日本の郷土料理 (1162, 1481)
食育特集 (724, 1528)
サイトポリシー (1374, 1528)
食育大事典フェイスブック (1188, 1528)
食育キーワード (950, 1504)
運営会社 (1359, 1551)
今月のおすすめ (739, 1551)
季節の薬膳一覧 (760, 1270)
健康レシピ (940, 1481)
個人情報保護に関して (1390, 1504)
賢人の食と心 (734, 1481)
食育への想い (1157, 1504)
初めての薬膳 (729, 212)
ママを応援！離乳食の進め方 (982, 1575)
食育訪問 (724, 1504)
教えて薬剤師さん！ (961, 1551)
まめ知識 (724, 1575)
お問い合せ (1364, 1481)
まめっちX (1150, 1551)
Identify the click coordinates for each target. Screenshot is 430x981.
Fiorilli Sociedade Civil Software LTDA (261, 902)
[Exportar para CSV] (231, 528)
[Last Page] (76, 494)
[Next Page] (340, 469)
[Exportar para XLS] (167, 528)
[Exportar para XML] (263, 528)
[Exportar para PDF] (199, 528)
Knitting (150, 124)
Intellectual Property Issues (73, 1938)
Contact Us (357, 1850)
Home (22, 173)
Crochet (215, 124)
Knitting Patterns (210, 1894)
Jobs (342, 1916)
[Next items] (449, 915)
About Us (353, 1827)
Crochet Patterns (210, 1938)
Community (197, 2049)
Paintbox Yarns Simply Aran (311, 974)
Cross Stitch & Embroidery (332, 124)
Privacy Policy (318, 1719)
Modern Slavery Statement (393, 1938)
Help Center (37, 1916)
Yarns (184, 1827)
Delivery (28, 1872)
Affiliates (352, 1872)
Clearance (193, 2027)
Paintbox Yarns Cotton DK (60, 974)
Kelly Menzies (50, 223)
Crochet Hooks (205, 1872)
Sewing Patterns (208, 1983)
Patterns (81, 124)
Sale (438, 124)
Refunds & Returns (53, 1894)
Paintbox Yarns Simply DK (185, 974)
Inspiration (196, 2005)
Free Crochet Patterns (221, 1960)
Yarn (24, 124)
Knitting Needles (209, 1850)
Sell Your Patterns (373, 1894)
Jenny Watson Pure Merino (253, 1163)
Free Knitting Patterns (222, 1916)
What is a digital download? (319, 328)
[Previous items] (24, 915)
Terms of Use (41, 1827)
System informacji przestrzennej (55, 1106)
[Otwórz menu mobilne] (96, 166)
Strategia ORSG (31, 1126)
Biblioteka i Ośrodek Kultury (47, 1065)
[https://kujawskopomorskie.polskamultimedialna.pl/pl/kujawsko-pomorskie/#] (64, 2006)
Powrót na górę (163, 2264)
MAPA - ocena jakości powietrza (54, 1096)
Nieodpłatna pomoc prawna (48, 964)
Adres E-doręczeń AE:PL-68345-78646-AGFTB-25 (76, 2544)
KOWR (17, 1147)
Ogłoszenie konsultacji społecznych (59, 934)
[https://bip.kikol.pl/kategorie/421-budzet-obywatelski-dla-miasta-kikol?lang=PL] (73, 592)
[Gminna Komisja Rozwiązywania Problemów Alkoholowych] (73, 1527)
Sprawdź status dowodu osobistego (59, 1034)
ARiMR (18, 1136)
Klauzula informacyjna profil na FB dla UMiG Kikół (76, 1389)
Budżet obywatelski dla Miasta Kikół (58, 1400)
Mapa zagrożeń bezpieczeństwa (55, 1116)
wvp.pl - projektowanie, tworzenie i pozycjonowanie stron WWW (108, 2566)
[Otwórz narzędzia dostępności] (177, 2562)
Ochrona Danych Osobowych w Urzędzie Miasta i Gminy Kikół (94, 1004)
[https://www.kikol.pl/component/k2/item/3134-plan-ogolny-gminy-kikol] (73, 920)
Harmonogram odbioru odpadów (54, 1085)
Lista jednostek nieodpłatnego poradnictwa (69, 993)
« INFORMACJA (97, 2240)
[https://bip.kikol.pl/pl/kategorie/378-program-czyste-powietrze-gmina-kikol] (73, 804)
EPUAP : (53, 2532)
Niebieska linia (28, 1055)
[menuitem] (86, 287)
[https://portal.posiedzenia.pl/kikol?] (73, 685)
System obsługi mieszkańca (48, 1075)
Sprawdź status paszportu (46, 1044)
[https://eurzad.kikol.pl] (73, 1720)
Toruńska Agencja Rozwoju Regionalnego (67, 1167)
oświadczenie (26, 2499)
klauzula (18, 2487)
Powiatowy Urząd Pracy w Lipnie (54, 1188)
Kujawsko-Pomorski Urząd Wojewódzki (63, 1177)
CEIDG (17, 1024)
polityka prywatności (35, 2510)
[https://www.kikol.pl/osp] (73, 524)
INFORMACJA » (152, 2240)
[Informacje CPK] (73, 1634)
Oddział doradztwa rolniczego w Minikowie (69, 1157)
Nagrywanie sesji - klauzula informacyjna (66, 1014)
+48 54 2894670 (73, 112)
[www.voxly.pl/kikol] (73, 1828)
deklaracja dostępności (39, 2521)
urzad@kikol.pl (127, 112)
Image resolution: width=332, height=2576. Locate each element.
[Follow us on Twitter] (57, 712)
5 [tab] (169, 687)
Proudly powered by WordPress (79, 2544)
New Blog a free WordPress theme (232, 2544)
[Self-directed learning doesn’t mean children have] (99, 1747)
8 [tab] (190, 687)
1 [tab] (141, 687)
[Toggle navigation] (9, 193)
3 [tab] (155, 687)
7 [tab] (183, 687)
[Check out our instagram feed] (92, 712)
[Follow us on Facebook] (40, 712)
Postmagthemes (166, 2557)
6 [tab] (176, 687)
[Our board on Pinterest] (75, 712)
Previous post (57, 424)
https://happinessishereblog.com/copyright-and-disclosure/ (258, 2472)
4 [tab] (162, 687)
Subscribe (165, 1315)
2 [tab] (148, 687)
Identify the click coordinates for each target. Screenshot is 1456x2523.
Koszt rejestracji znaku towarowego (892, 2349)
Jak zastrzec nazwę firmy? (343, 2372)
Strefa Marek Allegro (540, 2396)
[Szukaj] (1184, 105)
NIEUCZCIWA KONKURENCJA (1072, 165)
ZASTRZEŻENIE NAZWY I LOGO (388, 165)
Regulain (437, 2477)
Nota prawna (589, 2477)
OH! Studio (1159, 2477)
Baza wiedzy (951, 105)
-=-=-
Task details: From the entries above, return exactly the line containing "Paintbox Yarns Cotton DK (60, 974)", the line containing "[menuitem] (86, 287)", and all lines between, and nothing else.

Written reply:
Paintbox Yarns Cotton DK (60, 974)
Kelly Menzies (50, 223)
Crochet Hooks (205, 1872)
Sewing Patterns (208, 1983)
Patterns (81, 124)
Sale (438, 124)
Refunds & Returns (53, 1894)
Paintbox Yarns Simply DK (185, 974)
Inspiration (196, 2005)
Free Crochet Patterns (221, 1960)
Yarn (24, 124)
Knitting Needles (209, 1850)
Sell Your Patterns (373, 1894)
Jenny Watson Pure Merino (253, 1163)
Free Knitting Patterns (222, 1916)
What is a digital download? (319, 328)
[Previous items] (24, 915)
Terms of Use (41, 1827)
System informacji przestrzennej (55, 1106)
[Otwórz menu mobilne] (96, 166)
Strategia ORSG (31, 1126)
Biblioteka i Ośrodek Kultury (47, 1065)
[https://kujawskopomorskie.polskamultimedialna.pl/pl/kujawsko-pomorskie/#] (64, 2006)
Powrót na górę (163, 2264)
MAPA - ocena jakości powietrza (54, 1096)
Nieodpłatna pomoc prawna (48, 964)
Adres E-doręczeń AE:PL-68345-78646-AGFTB-25 (76, 2544)
KOWR (17, 1147)
Ogłoszenie konsultacji społecznych (59, 934)
[https://bip.kikol.pl/kategorie/421-budzet-obywatelski-dla-miasta-kikol?lang=PL] (73, 592)
[Gminna Komisja Rozwiązywania Problemów Alkoholowych] (73, 1527)
Sprawdź status dowodu osobistego (59, 1034)
ARiMR (18, 1136)
Klauzula informacyjna profil na FB dla UMiG Kikół (76, 1389)
Budżet obywatelski dla Miasta Kikół (58, 1400)
Mapa zagrożeń bezpieczeństwa (55, 1116)
wvp.pl - projektowanie, tworzenie i pozycjonowanie stron WWW (108, 2566)
[Otwórz narzędzia dostępności] (177, 2562)
Ochrona Danych Osobowych w Urzędzie Miasta i Gminy Kikół (94, 1004)
[https://www.kikol.pl/component/k2/item/3134-plan-ogolny-gminy-kikol] (73, 920)
Harmonogram odbioru odpadów (54, 1085)
Lista jednostek nieodpłatnego poradnictwa (69, 993)
« INFORMACJA (97, 2240)
[https://bip.kikol.pl/pl/kategorie/378-program-czyste-powietrze-gmina-kikol] (73, 804)
EPUAP : (53, 2532)
Niebieska linia (28, 1055)
[menuitem] (86, 287)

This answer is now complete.